### Task instructions
Copy out all of the data that follows, exactly as it appears.
Segment Open
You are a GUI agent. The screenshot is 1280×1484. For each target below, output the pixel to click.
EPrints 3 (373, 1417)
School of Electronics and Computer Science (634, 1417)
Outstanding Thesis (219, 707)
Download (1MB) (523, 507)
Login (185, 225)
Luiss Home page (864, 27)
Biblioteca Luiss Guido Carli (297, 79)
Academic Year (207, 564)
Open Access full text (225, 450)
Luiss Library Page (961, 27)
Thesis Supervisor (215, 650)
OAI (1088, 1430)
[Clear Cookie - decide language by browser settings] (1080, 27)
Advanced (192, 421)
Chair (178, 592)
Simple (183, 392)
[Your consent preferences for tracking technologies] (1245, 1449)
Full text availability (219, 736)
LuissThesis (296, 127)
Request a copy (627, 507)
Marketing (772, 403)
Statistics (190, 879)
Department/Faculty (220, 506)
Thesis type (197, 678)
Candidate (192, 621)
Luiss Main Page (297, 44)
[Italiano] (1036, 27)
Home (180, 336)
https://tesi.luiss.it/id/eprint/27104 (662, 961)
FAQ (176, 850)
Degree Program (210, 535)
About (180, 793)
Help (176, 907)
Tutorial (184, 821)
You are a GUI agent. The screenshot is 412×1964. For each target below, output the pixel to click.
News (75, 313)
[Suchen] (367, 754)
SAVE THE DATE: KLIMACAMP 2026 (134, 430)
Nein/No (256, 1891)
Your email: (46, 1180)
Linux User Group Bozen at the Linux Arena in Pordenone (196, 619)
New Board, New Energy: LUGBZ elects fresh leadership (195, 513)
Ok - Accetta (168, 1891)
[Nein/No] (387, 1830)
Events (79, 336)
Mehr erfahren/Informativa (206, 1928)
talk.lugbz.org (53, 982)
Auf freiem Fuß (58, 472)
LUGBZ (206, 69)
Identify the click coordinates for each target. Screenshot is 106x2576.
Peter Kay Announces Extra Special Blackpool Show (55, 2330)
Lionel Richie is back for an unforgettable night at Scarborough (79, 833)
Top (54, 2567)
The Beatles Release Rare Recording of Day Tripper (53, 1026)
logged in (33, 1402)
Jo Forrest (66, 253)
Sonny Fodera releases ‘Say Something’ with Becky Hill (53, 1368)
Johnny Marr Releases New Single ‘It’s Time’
Segment Closed
### Answer section
You are a GUI agent. The screenshot is 1280×1484. For each target below, output the pixel to click.
EPrints 3 (373, 1417)
School of Electronics and Computer Science (634, 1417)
Outstanding Thesis (219, 707)
Download (1MB) (523, 507)
Login (185, 225)
Luiss Home page (864, 27)
Biblioteca Luiss Guido Carli (297, 79)
Academic Year (207, 564)
Open Access full text (225, 450)
Luiss Library Page (961, 27)
Thesis Supervisor (215, 650)
OAI (1088, 1430)
[Clear Cookie - decide language by browser settings] (1080, 27)
Advanced (192, 421)
Chair (178, 592)
Simple (183, 392)
[Your consent preferences for tracking technologies] (1245, 1449)
Full text availability (219, 736)
LuissThesis (296, 127)
Request a copy (627, 507)
Marketing (772, 403)
Statistics (190, 879)
Department/Faculty (220, 506)
Thesis type (197, 678)
Candidate (192, 621)
Luiss Main Page (297, 44)
[Italiano] (1036, 27)
Home (180, 336)
https://tesi.luiss.it/id/eprint/27104 (662, 961)
FAQ (176, 850)
Degree Program (210, 535)
About (180, 793)
Help (176, 907)
Tutorial (184, 821)
You are a GUI agent. The screenshot is 412×1964. For each target below, output the pixel to click.
News (75, 313)
[Suchen] (367, 754)
SAVE THE DATE: KLIMACAMP 2026 (134, 430)
Nein/No (256, 1891)
Your email: (46, 1180)
Linux User Group Bozen at the Linux Arena in Pordenone (196, 619)
New Board, New Energy: LUGBZ elects fresh leadership (195, 513)
Ok - Accetta (168, 1891)
[Nein/No] (387, 1830)
Events (79, 336)
Mehr erfahren/Informativa (206, 1928)
talk.lugbz.org (53, 982)
Auf freiem Fuß (58, 472)
LUGBZ (206, 69)
Identify the click coordinates for each target. Screenshot is 106x2576.
Peter Kay Announces Extra Special Blackpool Show (55, 2330)
Lionel Richie is back for an unforgettable night at Scarborough (79, 833)
Top (54, 2567)
The Beatles Release Rare Recording of Day Tripper (53, 1026)
logged in (33, 1402)
Jo Forrest (66, 253)
Sonny Fodera releases ‘Say Something’ with Becky Hill (53, 1368)
Johnny Marr Releases New Single ‘It’s Time’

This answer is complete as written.